» **Task to complete**: Without adding anything, give again the lines from the one holding "1400x840 pixels. At" through the final line of the records, exactly, with both ends included and pictures dropped.

» **Items listed in a dataset**:
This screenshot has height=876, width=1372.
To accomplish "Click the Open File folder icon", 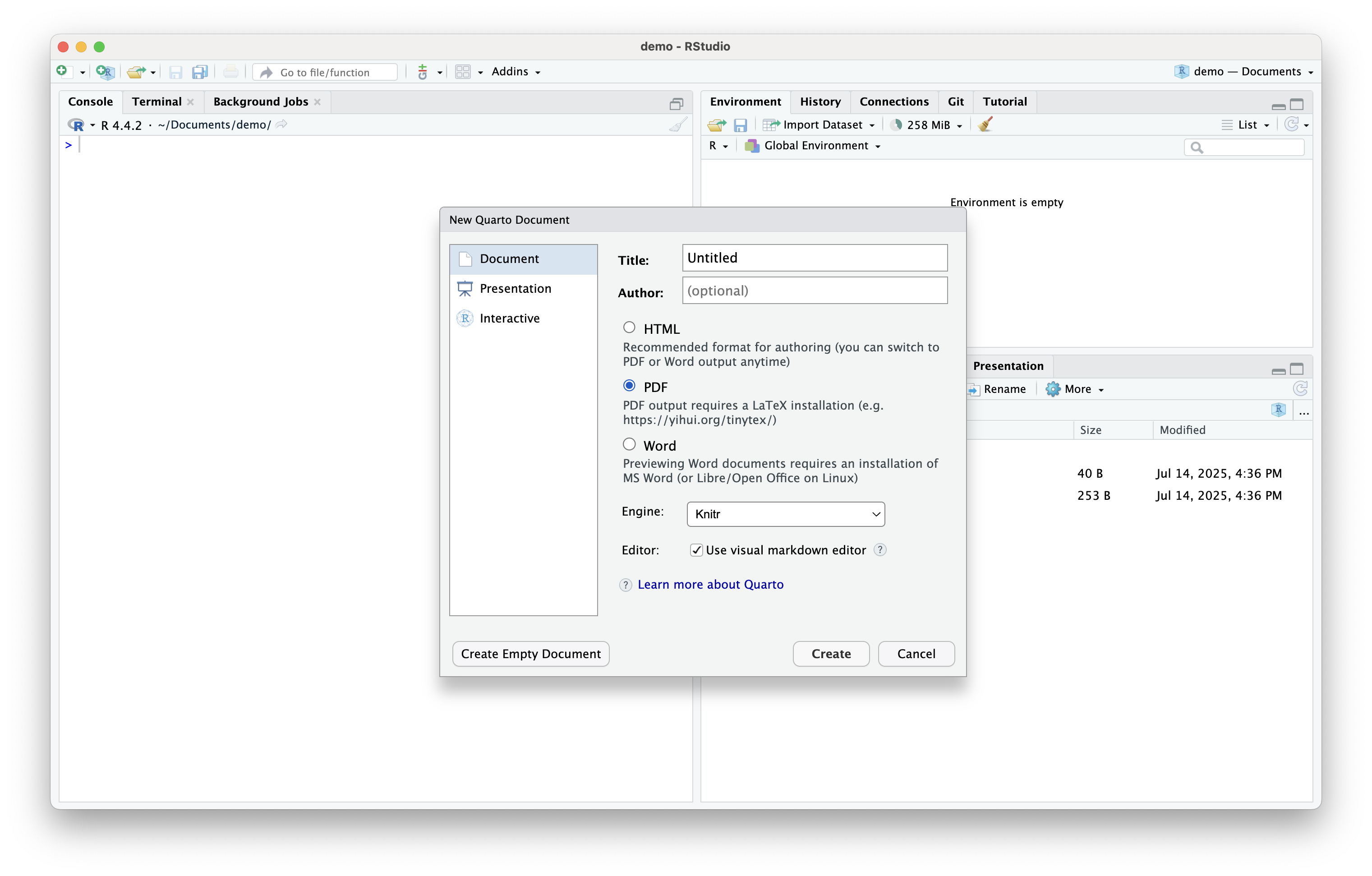I will point(136,72).
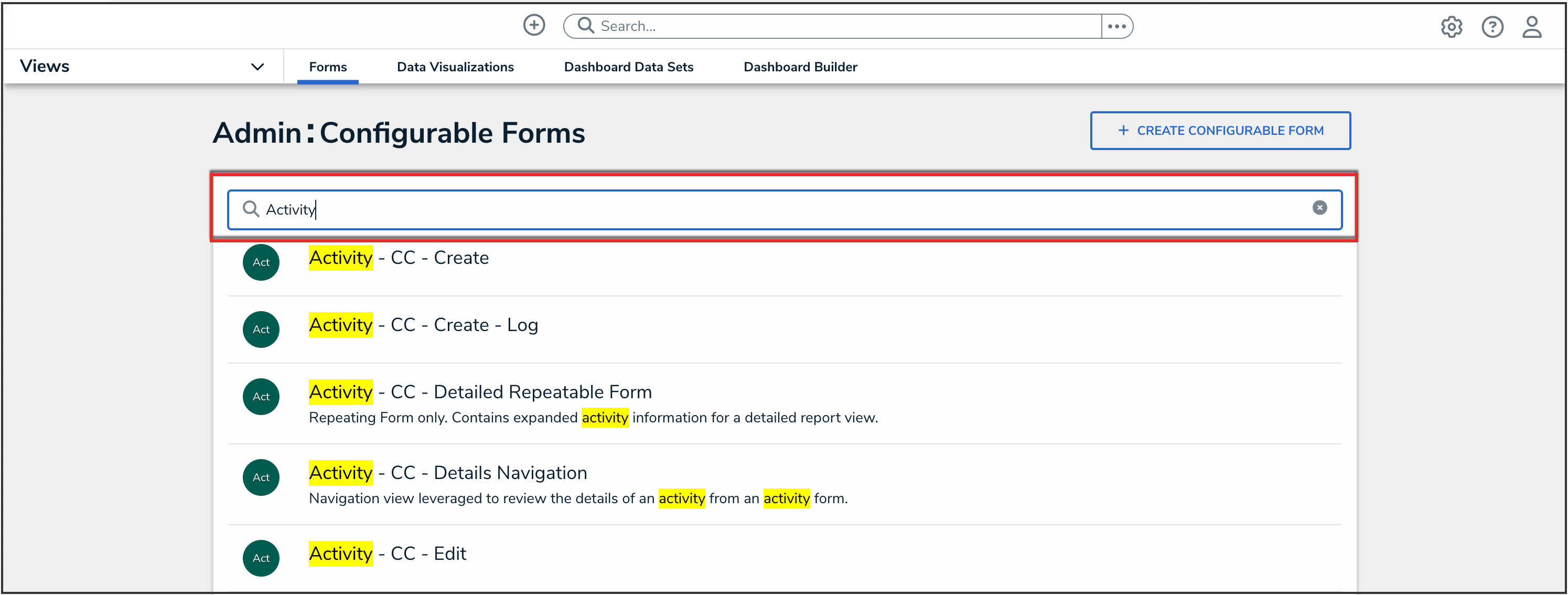Select the Forms tab
This screenshot has width=1568, height=595.
(x=327, y=67)
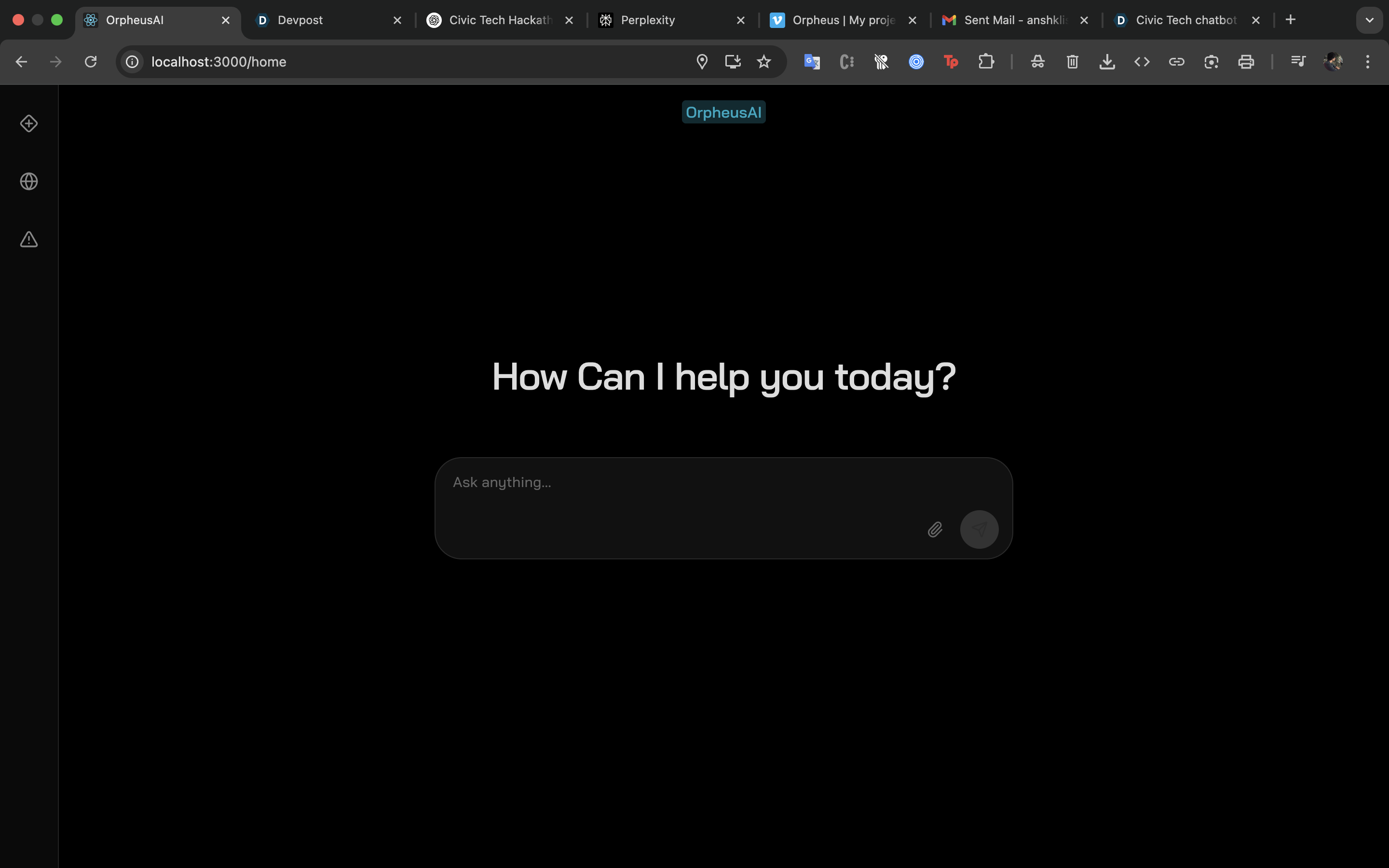Click the trash can extension icon
This screenshot has width=1389, height=868.
point(1072,61)
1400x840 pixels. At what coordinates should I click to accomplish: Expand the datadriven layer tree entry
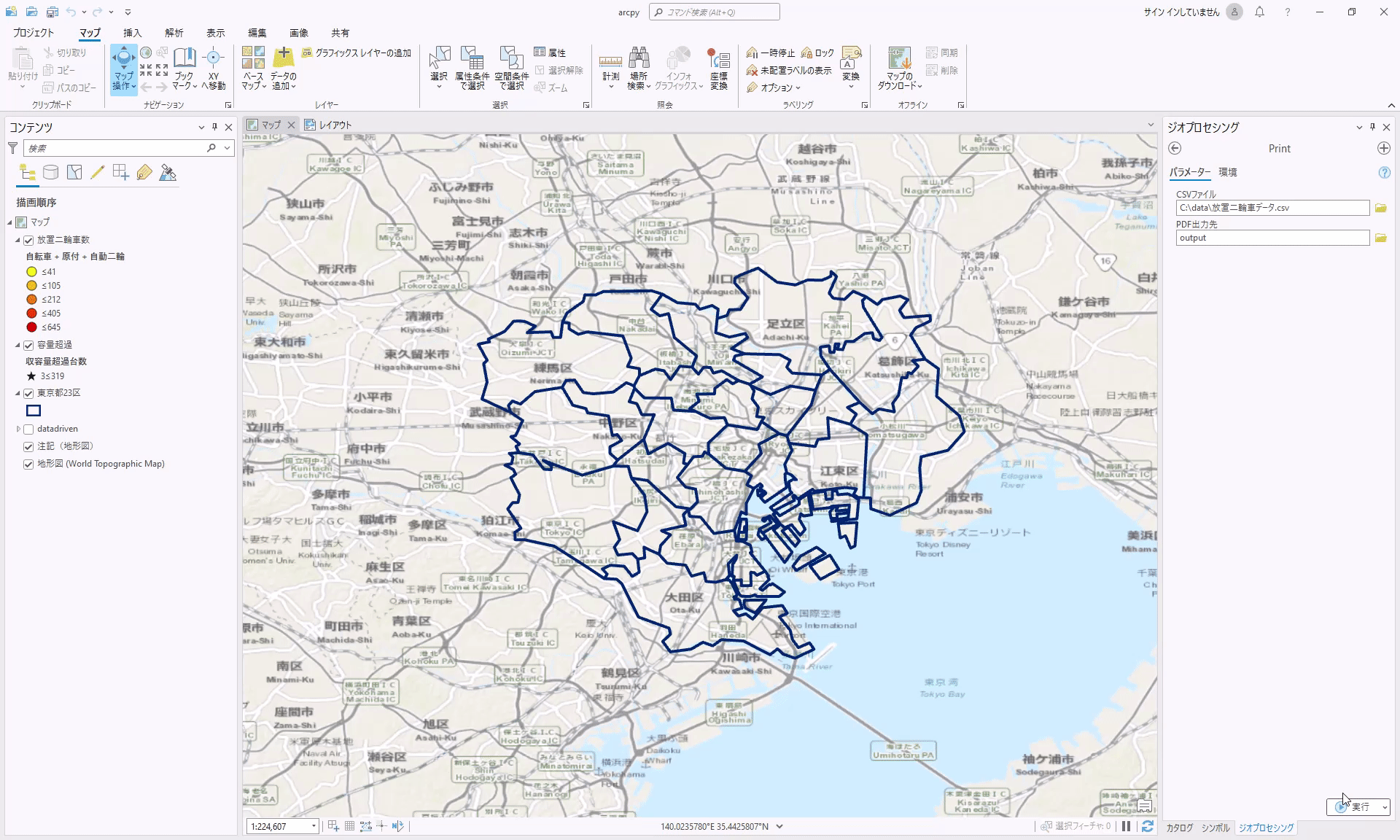click(x=18, y=429)
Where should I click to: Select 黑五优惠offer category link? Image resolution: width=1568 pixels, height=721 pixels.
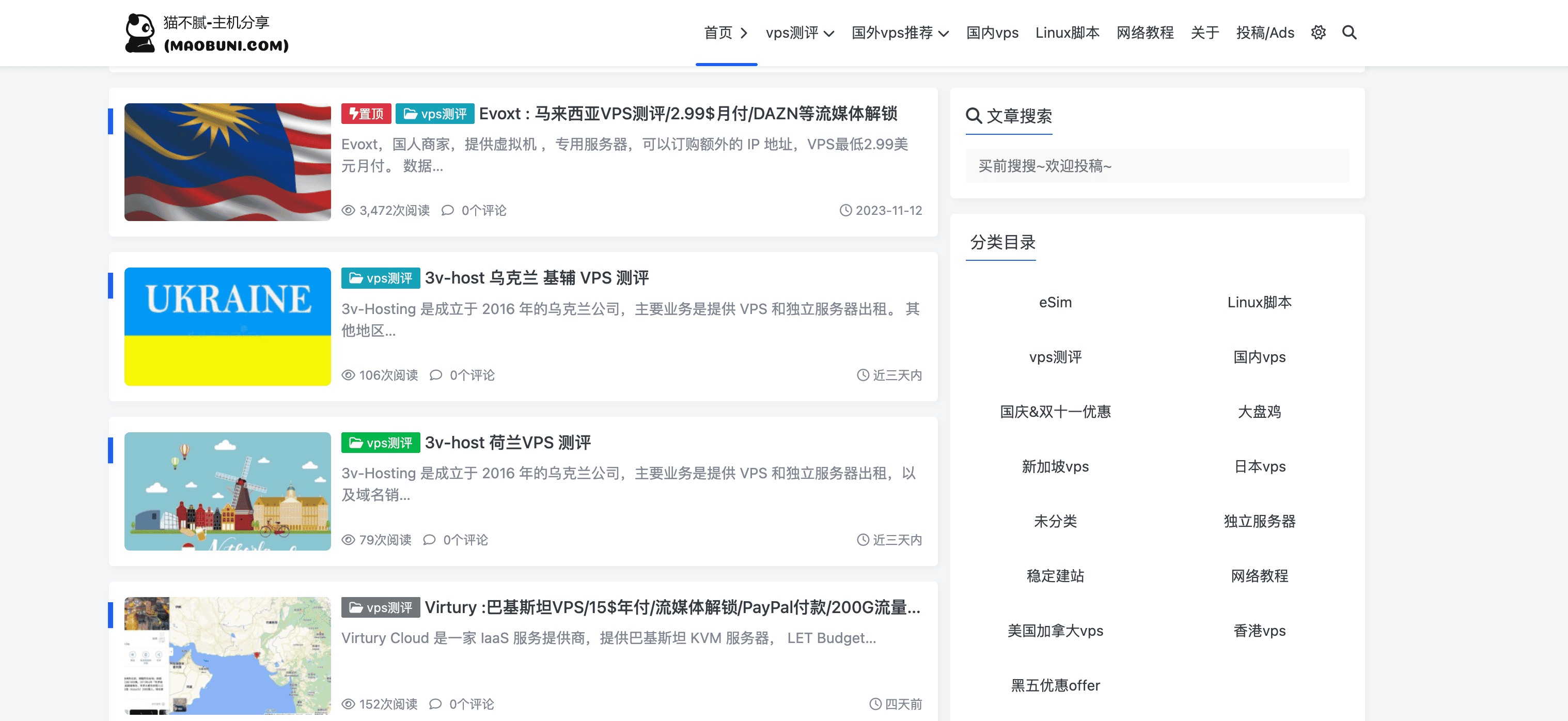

» **Exercise solution**:
1400x840 pixels. At what coordinates should I click to accomplish: Expand the datadriven layer tree entry
click(x=18, y=429)
Where should I click to: Select 黑五优惠offer category link? Image resolution: width=1568 pixels, height=721 pixels.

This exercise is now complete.